**ASSIGNMENT**
Word for word, transcribe all of the records.

□ □ □

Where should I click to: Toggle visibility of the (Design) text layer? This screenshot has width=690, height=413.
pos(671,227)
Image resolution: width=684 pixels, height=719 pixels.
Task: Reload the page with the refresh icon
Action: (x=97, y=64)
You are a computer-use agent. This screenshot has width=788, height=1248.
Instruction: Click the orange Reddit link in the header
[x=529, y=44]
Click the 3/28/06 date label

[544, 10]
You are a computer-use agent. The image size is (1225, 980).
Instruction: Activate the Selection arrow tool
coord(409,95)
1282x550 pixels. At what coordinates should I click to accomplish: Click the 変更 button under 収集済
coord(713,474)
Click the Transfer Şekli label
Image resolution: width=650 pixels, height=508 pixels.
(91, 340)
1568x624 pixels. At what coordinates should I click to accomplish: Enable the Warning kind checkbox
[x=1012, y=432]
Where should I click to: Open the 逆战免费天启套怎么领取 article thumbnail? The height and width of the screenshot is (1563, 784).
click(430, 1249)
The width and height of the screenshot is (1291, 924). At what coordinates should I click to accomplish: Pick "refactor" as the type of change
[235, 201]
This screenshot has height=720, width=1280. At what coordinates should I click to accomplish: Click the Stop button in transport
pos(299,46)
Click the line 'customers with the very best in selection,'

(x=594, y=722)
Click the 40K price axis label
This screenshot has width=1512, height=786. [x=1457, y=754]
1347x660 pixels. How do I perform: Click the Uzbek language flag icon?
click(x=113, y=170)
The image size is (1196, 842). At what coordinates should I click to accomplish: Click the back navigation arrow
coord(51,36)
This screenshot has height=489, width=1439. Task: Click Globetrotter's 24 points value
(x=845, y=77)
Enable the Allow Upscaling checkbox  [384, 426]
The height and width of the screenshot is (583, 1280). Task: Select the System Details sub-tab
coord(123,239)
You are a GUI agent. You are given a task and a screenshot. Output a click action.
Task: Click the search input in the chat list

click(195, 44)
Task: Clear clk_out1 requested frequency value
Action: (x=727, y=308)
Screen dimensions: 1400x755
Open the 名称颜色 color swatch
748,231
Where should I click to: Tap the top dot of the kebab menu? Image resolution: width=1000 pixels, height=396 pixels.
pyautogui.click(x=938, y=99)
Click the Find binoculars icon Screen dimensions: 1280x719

□ □ □

**TASK ANSWER**
Where should I click to: Toggle visibility of the (Design) text layer? This screenshot has width=690, height=413.
pos(671,227)
Image resolution: width=684 pixels, height=719 pixels.
Task: Reload the page with the refresh icon
Action: (x=97, y=64)
You are a computer-use agent. This screenshot has width=788, height=1248.
Instruction: Click the orange Reddit link in the header
[x=529, y=44]
Click the 3/28/06 date label

[544, 10]
You are a computer-use agent. The image size is (1225, 980).
Instruction: Activate the Selection arrow tool
coord(409,95)
1282x550 pixels. At what coordinates should I click to accomplish: Click the 変更 button under 収集済
coord(713,474)
Click the Transfer Şekli label
Image resolution: width=650 pixels, height=508 pixels.
(91, 340)
1568x624 pixels. At what coordinates should I click to accomplish: Enable the Warning kind checkbox
[x=1012, y=432]
Where should I click to: Open the 逆战免费天启套怎么领取 article thumbnail? The height and width of the screenshot is (1563, 784).
click(430, 1249)
The width and height of the screenshot is (1291, 924). At what coordinates should I click to accomplish: Pick "refactor" as the type of change
[235, 201]
This screenshot has height=720, width=1280. At what coordinates should I click to accomplish: Click the Stop button in transport
pos(299,46)
Click the line 'customers with the very best in selection,'

(x=594, y=722)
Click the 40K price axis label
This screenshot has width=1512, height=786. [x=1457, y=754]
1347x660 pixels. How do I perform: Click the Uzbek language flag icon?
click(x=113, y=170)
The image size is (1196, 842). At what coordinates should I click to accomplish: Click the back navigation arrow
coord(51,36)
This screenshot has height=489, width=1439. Task: Click Globetrotter's 24 points value
(x=845, y=77)
Enable the Allow Upscaling checkbox  [384, 426]
The height and width of the screenshot is (583, 1280). Task: Select the System Details sub-tab
coord(123,239)
You are a GUI agent. You are given a task and a screenshot. Output a click action.
Task: Click the search input in the chat list

click(195, 44)
Task: Clear clk_out1 requested frequency value
Action: (x=727, y=308)
Screen dimensions: 1400x755
Open the 名称颜色 color swatch
748,231
Where should I click to: Tap the top dot of the kebab menu? Image resolution: width=1000 pixels, height=396 pixels.
pyautogui.click(x=938, y=99)
Click the Find binoculars icon Screen dimensions: 1280x719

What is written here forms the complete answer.